Re: The cosine of a matrix

On Wed, 25 Oct 2006 00:50:37 GMT, "*** T. Winter" <***.Winter@xxxxxx>
wrote:

In article <ehlbla$4a9$00$1@xxxxxxxxxxxxxxxxx> Gottfried Helms <helms@xxxxxxxxxxxxx> writes:
Am 24.10.2006 17:20 schrieb C6L1V@xxxxxxx:
schoenfeld.one@xxxxxxxxx wrote:
In this article we shall derive an explicit formula for the cosine of a
matrix.

All if this is old hat and well-known; see, eg., Gantmacher, or
Lancaster.

I have a related question, though: is it true that for a matrix A we
have
(sin(A))^2 + (cos(A))^2 = I? (I = identity matrix)

I think, this is simple:
it sums the (diagonal matrix of) eigenvalues to 1 and leads
by
E *cos(D)²*E^-1 + E *sin(D)²*E^-1

If the matrix is not defective (i.e. is diagonisable). Off-hand I
do not know whether it is also valid for defective matrices (I
suspect not).

Surely it's ok for any square matrix. For example, the diagonalizable
matrices are dense.

(Or if you like you can give harder proofs. For example, the fact
that the identity holds for complex numbers implies that the
coefficients in the power series for sin and cos satisfy
certain equations, and those equations imply the identity for
any matrix, or for that matter any element of a Banach algebra.)

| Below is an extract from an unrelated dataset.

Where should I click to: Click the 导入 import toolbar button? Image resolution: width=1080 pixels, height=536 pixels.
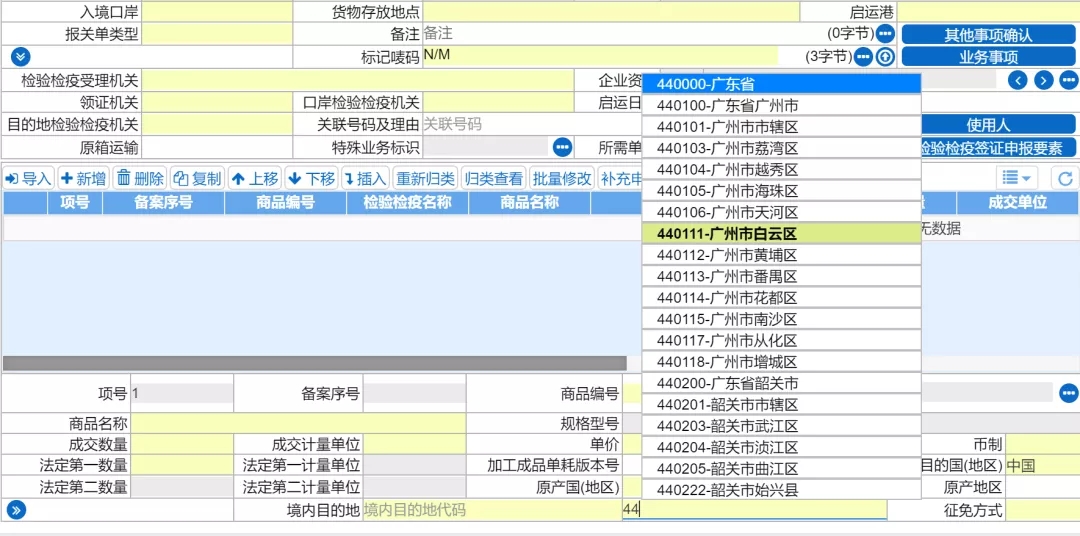28,179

The original poster ignores the possibility where the two eigenvalues are
equal. His formulas do not even work for the identity matrix.

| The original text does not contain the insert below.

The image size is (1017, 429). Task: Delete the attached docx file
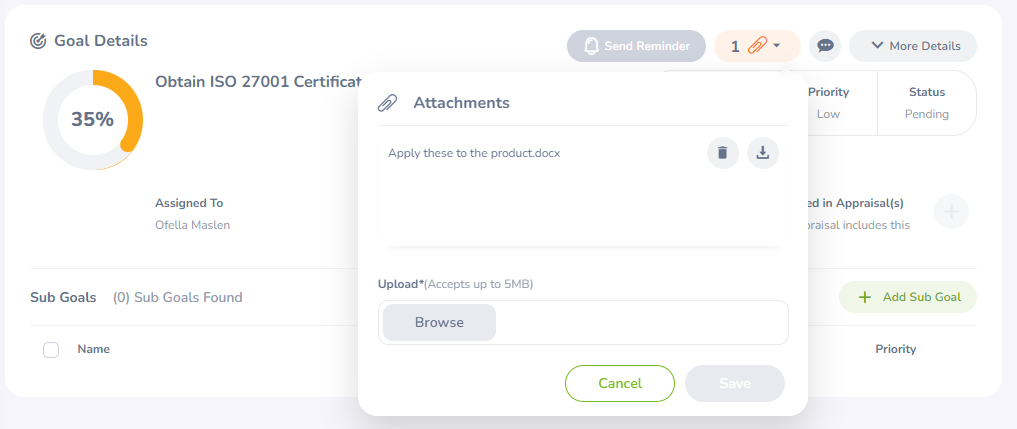click(723, 153)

On the other hand, if a matrix is diagonisable, it can be written as
M = U.D.V
where D is a diagonal matrix and where V.U = I. It is easy to show that
cos(M) = U.cos(D).V
and from that that cos(M)^2 + sin(M)^2 = I.

Somebody else questioned the usability. It has its uses in sets of
differential equations.


************************

David C. Ullrich
.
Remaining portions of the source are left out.